Record set>
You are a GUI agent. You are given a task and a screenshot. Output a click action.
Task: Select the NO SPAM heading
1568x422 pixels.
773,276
---
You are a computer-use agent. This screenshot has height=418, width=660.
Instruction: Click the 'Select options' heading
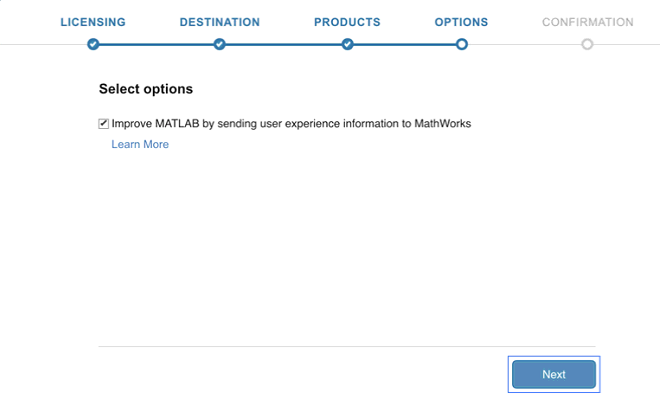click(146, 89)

Activity> From the data above, show each line that contains "screenshot".

Exercise solution>
You are a GUI agent. You are given a task and a screenshot. Output a click action.
You are a computer-use agent. This screenshot has height=418, width=660.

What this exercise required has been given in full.